When The Emperor of China issues a decree that one man per family must serve in the Imperial Army to defend the country from Northern invaders, Hua Mulan, the eldest daughter of an honored warrior, steps in to take the place of her ailing father. Masquerading as a man, Hua Jun, she is tested every step of the way and must harness her inner-strength and embrace her true potential. It is an epic journey that will transform her into an honored warrior and earn her the respect of a grateful nation...and a proud father.
- Liu Yifei as Hua Mulan
- Donnie Yen as Commander Tung
- Gong Li as Xian Lang, a powerful evil witch
- Jason Scott Lee as Bori Khan, a warrior leader allied with Xian Lang
- Yoson An as Chen Honghui, Mulan's rival who becomes a love interest
- Tzi Ma as Hua Zhou, Mulan's father
- Jet Li as The Emperor of China
- Ron Yuan as Sergeant Qiang
- Jimmy Wong as Ling
- Doua Moua as Po
- Chen Tang as Yao
- Xana Tang as Hua Xiu, Mulan's sister
- Utkarsh Ambudkar as Skath, a con artist
- Chum Ehelepola as Ramtish, a con artist
- Rosalind Chao
- Cheng Pei-Pei
- Nelson Lee
The film was announced to be in development on March 30, 2015, to be produced by Chris Bender and J.C. Spike, with a script having been bought from writing team Elizabeth Martin and Lauren Hayneck. On October 4, 2016, the film was confirmed by Disney with a release date set for November 2, 2018. On February 14, 2017, Disney chose Niki Caro to direct the film and Bill Kong as executive producer, due to familiarity of the Chinese culture for the film.

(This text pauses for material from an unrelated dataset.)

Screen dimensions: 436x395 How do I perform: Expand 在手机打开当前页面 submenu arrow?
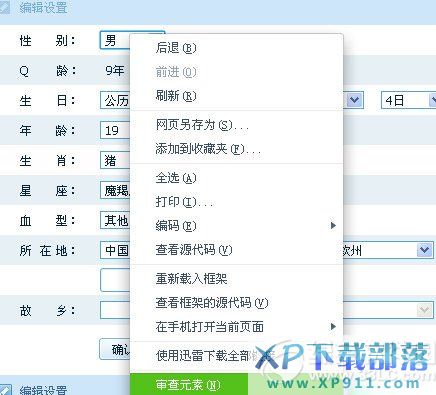click(x=333, y=327)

On April 19, 2017, it was reported that Ming-Na Wen, the voice of Mulan in the original film, was in talks to possibly have a cameo in the film. In July 2017, the film's release date was taken off the 2018 calendar with The Nutcracker and the Four Realms taking its place. On November 29, 2017, Liu Yifei was cast as Mulan.
On March 1, 2018, the film was pushed back to March 27, 2020. Production on the film began on August 13 along with the release for the first image of Liu Yifei as Mulan. Filming will take place in New Zealand and China. On May 30, it was reported that Mushu will appear. It was, however, later stated by the film's director that while the film will have a spiritual representation of Mulan's ancestors, Mushu will not be present. Regarding the decision, director Niki Caro stated that the character of Mushu was irreplaceable and that the original film stands on its own in that regard. Producer Jason Reed further stated that while the filmmakers loved Mushu, he was "not probably the most culturally acceptable solution to symbolize a dragon in Chinese language tradition." As such, Mulan receives a legendary guardian in the form of a phoenix within the film.
Differences from the 1998 film
- Mulan's family name "Fa" has been changed to "Hua".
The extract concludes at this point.